直前期に模試の判定が悪かった場合はどうすればよいか
模擬試験の判定は、あくまでその時点での立ち位置を示す一つの指標にすぎません。判定が思わしくなかった場合でも、間違えた分野を特定し、本番までの残り期間で優先的に復習することで、十分に挽回できる可能性があります。判定結果に一喜一憂するよりも、間違えた問題の分析に時間を使うことをおすすめします。
試験当日に向けた最終チェック
試験2週間前を目安に、当日の持ち物(受験票、筆記用具、時計など)や会場までの交通手段、所要時間を確認しておくとよいでしょう。当日は緊張から普段通りの力を発揮できないこともあるため、直前期の学習と並行して、当日のシミュレーションをしておくことで、落ち着いて試験に臨みやすくなります。
予備校を利用している場合の直前期の過ごし方
予備校の講座を受講している場合、直前期には模擬試験や直前対策講座、まとめ講義などが集中して提供されることが一般的です。
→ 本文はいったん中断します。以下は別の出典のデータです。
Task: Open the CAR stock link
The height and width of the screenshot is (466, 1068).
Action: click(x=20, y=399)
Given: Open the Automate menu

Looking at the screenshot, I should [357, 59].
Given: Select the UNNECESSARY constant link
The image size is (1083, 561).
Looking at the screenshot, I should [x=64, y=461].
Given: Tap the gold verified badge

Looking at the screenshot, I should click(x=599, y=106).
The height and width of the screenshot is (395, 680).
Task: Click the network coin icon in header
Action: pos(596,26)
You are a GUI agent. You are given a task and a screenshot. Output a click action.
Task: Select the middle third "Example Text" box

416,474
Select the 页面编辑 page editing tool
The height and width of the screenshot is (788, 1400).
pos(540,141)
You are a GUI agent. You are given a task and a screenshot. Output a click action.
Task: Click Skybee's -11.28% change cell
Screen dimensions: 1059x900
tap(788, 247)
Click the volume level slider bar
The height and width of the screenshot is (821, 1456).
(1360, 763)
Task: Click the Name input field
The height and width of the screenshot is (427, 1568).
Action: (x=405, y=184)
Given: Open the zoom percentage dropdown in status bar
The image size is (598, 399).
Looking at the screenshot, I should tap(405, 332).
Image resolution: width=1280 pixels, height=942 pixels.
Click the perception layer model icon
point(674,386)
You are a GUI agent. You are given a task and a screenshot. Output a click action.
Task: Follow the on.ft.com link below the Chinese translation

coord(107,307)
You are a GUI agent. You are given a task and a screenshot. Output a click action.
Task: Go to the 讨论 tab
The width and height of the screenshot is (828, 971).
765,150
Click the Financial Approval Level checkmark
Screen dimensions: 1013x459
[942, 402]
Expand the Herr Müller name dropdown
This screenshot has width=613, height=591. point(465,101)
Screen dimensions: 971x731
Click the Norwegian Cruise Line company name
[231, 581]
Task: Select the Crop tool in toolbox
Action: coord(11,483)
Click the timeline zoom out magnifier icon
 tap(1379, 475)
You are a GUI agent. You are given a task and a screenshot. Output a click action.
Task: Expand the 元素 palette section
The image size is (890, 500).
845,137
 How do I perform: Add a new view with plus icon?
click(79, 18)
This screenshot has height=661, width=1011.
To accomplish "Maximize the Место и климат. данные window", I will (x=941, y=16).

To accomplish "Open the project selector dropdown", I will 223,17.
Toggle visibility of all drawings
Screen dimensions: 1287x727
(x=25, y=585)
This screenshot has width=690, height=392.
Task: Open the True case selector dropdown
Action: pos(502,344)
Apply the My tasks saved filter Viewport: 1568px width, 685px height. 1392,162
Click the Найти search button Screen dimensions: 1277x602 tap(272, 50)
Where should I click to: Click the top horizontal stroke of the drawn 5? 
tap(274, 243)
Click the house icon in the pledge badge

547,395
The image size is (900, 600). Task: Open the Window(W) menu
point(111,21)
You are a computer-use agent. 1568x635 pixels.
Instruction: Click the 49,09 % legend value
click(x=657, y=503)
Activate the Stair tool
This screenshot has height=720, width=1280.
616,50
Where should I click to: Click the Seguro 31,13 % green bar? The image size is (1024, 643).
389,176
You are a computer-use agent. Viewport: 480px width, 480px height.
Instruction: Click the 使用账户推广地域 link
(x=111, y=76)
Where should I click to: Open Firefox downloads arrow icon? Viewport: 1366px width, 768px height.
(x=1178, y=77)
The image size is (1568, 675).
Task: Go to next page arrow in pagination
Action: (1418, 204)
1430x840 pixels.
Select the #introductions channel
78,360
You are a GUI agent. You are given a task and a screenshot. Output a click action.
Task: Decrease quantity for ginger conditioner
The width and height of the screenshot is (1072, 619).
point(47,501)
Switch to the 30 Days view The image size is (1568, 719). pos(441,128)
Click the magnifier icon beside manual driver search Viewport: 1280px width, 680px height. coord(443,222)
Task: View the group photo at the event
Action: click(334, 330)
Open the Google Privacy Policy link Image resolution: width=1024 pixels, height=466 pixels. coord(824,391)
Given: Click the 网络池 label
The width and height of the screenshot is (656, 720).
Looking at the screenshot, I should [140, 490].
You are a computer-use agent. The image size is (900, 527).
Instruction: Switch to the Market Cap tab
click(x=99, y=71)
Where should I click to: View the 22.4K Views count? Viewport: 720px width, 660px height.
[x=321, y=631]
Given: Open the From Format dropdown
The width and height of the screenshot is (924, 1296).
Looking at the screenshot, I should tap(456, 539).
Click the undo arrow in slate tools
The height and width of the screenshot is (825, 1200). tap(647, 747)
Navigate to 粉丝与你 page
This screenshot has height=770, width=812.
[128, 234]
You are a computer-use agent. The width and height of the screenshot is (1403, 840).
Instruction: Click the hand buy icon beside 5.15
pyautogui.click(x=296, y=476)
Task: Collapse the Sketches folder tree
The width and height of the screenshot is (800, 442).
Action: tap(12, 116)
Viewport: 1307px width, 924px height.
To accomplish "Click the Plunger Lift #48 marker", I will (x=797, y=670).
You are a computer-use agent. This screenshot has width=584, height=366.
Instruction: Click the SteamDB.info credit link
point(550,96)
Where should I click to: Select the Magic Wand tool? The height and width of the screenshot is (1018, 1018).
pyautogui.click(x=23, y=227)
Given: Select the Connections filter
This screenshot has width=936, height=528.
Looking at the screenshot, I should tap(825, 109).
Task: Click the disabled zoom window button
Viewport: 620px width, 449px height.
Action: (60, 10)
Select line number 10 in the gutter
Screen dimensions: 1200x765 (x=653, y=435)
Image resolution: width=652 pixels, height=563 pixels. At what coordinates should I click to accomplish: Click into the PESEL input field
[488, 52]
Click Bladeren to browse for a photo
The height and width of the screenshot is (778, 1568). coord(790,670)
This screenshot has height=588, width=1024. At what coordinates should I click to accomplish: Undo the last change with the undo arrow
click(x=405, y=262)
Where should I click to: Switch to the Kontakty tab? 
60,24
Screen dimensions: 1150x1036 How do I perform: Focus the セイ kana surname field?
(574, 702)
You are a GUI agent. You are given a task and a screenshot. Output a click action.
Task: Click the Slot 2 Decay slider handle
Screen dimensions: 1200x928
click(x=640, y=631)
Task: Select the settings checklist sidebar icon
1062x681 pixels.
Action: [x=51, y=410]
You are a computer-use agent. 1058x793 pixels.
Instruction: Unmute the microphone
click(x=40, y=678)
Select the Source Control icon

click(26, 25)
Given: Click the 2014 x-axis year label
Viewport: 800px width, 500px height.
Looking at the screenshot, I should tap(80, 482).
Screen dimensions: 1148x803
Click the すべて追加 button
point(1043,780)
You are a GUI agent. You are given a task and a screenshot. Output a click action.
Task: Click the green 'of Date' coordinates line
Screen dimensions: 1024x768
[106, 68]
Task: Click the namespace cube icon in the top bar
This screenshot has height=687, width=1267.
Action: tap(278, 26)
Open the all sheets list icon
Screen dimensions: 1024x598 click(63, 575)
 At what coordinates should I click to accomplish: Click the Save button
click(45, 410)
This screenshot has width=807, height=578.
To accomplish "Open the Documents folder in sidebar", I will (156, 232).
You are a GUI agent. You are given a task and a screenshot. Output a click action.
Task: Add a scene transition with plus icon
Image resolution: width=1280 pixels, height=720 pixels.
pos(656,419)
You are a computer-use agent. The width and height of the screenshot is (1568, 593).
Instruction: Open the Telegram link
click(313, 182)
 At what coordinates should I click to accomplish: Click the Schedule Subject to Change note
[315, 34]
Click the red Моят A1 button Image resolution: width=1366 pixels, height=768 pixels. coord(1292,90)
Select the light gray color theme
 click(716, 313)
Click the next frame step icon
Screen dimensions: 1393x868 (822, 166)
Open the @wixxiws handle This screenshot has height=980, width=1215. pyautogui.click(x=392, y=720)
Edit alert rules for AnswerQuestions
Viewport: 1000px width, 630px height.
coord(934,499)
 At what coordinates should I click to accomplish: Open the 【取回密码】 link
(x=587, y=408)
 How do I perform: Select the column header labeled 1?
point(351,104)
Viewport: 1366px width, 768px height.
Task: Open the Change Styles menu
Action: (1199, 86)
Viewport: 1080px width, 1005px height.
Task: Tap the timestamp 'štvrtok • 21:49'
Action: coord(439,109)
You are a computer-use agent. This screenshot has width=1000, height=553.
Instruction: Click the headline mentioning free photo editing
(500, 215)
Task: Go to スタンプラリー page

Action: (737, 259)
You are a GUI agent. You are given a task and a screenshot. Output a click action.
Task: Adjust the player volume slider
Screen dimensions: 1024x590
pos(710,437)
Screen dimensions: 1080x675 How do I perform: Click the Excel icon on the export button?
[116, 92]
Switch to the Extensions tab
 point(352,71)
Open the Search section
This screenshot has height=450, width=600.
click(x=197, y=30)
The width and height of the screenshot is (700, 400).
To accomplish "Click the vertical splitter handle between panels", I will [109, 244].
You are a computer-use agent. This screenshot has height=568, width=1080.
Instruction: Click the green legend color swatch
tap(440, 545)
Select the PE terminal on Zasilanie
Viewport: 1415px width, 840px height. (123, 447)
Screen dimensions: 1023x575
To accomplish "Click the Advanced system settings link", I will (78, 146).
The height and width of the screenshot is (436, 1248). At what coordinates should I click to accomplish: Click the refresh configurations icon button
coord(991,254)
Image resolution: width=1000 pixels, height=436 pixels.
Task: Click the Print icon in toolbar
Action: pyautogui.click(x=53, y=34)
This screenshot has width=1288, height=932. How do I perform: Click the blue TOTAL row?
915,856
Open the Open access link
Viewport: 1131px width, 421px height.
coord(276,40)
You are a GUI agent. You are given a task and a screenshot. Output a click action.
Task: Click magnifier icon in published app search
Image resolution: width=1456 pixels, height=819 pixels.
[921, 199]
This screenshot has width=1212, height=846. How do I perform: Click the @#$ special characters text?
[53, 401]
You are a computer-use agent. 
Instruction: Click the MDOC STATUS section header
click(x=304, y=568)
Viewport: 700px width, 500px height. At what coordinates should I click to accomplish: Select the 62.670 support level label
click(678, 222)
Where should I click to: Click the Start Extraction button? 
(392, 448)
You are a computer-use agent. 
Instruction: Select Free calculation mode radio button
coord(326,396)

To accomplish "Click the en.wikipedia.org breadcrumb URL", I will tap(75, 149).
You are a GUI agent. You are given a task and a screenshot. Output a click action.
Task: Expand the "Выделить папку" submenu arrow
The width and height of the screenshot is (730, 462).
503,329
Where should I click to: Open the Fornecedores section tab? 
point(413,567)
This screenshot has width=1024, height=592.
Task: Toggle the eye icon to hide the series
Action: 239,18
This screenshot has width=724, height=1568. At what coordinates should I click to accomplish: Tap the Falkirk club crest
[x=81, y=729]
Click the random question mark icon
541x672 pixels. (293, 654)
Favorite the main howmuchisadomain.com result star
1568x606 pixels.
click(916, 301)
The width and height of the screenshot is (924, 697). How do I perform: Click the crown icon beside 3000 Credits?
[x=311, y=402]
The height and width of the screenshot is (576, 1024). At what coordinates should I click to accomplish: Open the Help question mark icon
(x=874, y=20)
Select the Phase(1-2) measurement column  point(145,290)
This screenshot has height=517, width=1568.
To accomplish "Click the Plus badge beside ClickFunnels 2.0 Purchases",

すべての講座を受講しようとすると復習の時間が確保できなくなることもあるため、自分の弱点分野に合わせて優先順位をつけ、必要な講座を取捨選択することも大切です。講師から提供される直前期の学習アドバイスも参考にしつつ、最終的には自分の理解度に合わせた計画に落とし込むことを意識しましょう。
直前期のメンタルとの向き合い方
試験までの残り期間が短くなるにつれて、思うように得点が伸びず不安を感じる方も多いはずです。しかし、直前期に不安を感じること自体は、多くの受験生に共通する自然な反応です。大切なのは、不安を学習の手を止める理由にするのではなく、優先順位を明確にした計画的な復習に落とし込むことです。焦りから手当たり次第に手を広げるよりも、これまで積み上げてきた学習を信じて、決めた計画を淡々とこなしていく姿勢が、結果的に本番での安定した実力発揮につながります。
まとめ
令和8年度行政書士試験は2026年11月8日に実施され、9月時点で試験まで残り2か月というタイミングになります。直前期は新しい教材に手を広げるよりも、配点の大きい行政法・民法を中心に既存の知識を確実にすること、一般知識等科目の足切り対策、記述式問題での部分点を意識した練習が重要です。試験日から逆算したスケジュールを立て、模擬試験や体調管理も計画に組み込みながら、残りの期間を効果的に使っていきましょう。試験に関する正式な情報は、一般財団法人行政書士試験研究センターの公式サイトで随時ご確認ください。